Passage shown —
Get Cited by ChatGPT and Perplexity: 5 Pillars for Research Papers

The academic publishing landscape is shifting. For decades, researchers have optimised for Google Scholar, PubMed, and Web of Science. Today, a new player controls citation and discovery: generative AI search engines.

ChatGPT, Perplexity, Claude, and Google AI Overviews now route research discovery for millions of researchers. When researchers ask these engines for answers, the engine cites sources directly in its response. These citations carry weight: they increase paper visibility, attract future citations, and can spike your Google Scholar metrics.

The problem: most researchers have no idea how to optimise for AI citation. The requirements are different from traditional search. This guide covers exactly what makes a paper "citable" by LLMs, what role technical markup plays, and the practical checklist you need to get your work in front of AI engines.

Task directions —
Reproduce the article on AI citation for research papers from "ChatGPT, Perplexity, Claude, and" to "of AI engines.", substituting "list" for "checklist".

Dataset —
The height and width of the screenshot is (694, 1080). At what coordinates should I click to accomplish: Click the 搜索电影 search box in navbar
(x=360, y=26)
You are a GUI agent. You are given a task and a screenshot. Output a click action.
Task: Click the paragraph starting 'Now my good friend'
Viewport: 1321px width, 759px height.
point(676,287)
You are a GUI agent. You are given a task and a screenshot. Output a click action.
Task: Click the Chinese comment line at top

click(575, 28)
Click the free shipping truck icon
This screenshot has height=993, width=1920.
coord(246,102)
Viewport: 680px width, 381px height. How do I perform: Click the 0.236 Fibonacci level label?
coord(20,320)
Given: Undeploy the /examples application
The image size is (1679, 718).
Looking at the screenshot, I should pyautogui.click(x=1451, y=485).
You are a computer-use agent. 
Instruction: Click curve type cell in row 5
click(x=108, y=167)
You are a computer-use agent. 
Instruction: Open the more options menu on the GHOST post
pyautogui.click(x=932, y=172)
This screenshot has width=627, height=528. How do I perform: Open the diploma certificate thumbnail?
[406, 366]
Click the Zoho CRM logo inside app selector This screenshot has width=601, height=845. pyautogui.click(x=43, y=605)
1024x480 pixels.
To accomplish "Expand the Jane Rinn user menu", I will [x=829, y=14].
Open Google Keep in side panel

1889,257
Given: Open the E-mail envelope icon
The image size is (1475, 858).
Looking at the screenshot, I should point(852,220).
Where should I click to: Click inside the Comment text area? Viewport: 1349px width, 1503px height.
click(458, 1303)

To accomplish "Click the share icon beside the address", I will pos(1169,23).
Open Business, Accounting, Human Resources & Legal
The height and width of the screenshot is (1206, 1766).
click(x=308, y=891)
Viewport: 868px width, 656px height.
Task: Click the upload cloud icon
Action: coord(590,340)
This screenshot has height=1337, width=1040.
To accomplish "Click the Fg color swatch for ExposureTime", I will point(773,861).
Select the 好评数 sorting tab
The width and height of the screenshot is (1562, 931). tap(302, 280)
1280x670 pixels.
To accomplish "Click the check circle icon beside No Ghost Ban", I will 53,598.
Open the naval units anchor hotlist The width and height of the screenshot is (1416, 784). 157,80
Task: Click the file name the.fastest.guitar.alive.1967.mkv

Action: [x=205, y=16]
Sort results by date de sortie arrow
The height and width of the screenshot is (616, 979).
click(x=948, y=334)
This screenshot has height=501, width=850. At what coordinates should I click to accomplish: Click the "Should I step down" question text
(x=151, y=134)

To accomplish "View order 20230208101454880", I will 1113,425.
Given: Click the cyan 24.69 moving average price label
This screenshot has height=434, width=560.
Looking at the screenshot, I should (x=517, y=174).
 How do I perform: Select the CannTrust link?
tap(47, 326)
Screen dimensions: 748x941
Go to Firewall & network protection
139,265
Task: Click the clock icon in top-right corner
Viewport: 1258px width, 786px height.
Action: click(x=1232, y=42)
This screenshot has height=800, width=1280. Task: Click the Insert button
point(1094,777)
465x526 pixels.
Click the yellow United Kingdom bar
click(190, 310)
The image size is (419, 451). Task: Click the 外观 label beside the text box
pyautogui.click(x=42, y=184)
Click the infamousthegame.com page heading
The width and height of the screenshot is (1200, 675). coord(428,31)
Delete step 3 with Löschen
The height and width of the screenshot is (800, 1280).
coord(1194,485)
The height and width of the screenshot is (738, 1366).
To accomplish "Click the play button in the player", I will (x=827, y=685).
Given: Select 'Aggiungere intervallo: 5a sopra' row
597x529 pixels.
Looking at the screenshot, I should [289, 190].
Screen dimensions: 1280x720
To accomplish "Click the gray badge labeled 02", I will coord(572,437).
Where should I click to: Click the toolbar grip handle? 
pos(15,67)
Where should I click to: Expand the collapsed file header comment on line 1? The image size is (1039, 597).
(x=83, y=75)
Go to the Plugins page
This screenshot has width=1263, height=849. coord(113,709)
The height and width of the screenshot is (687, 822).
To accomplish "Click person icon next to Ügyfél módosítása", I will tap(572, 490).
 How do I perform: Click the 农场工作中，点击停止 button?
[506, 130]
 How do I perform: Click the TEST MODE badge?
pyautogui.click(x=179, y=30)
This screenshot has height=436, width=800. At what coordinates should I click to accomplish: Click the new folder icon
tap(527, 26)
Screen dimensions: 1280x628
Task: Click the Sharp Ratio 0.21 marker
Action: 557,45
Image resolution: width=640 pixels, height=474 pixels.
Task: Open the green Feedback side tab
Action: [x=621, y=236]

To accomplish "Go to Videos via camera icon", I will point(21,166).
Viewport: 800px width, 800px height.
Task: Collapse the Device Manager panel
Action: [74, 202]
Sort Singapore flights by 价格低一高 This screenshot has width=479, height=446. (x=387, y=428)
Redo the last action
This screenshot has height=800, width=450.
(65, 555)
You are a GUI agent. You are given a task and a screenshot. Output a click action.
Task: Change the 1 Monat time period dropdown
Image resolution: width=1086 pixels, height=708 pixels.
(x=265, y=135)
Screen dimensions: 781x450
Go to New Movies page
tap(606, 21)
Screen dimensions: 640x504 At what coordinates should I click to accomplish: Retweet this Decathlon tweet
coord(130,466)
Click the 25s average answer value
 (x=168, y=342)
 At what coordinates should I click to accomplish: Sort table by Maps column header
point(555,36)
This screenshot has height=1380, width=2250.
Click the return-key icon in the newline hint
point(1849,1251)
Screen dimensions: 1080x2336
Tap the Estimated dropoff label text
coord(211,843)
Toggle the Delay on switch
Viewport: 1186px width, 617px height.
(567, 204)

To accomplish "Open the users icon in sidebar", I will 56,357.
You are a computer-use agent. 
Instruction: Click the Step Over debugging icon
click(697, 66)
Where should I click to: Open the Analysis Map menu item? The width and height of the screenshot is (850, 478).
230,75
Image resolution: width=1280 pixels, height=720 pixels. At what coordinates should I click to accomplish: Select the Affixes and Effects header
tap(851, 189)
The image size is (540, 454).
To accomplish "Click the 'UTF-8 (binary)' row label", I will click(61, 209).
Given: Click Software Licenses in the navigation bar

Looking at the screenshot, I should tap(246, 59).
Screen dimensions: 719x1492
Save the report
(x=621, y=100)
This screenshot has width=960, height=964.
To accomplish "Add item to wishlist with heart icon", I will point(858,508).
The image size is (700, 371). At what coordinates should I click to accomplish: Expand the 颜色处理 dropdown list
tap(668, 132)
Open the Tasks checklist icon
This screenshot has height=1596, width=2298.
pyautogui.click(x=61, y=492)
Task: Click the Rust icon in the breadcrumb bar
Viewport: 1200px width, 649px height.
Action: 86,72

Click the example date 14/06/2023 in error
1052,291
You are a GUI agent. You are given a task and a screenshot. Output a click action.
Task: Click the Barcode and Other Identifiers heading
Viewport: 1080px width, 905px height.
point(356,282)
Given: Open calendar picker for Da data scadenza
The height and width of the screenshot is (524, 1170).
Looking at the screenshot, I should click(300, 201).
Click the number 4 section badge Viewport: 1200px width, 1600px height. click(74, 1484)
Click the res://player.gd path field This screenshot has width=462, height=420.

Response area —
ChatGPT, Perplexity, Claude, and Google AI Overviews now route research discovery for millions of researchers. When researchers ask these engines for answers, the engine cites sources directly in its response. These citations carry weight: they increase paper visibility, attract future citations, and can spike your Google Scholar metrics.

The problem: most researchers have no idea how to optimise for AI citation. The requirements are different from traditional search. This guide covers exactly what makes a paper "citable" by LLMs, what role technical markup plays, and the practical list you need to get your work in front of AI engines.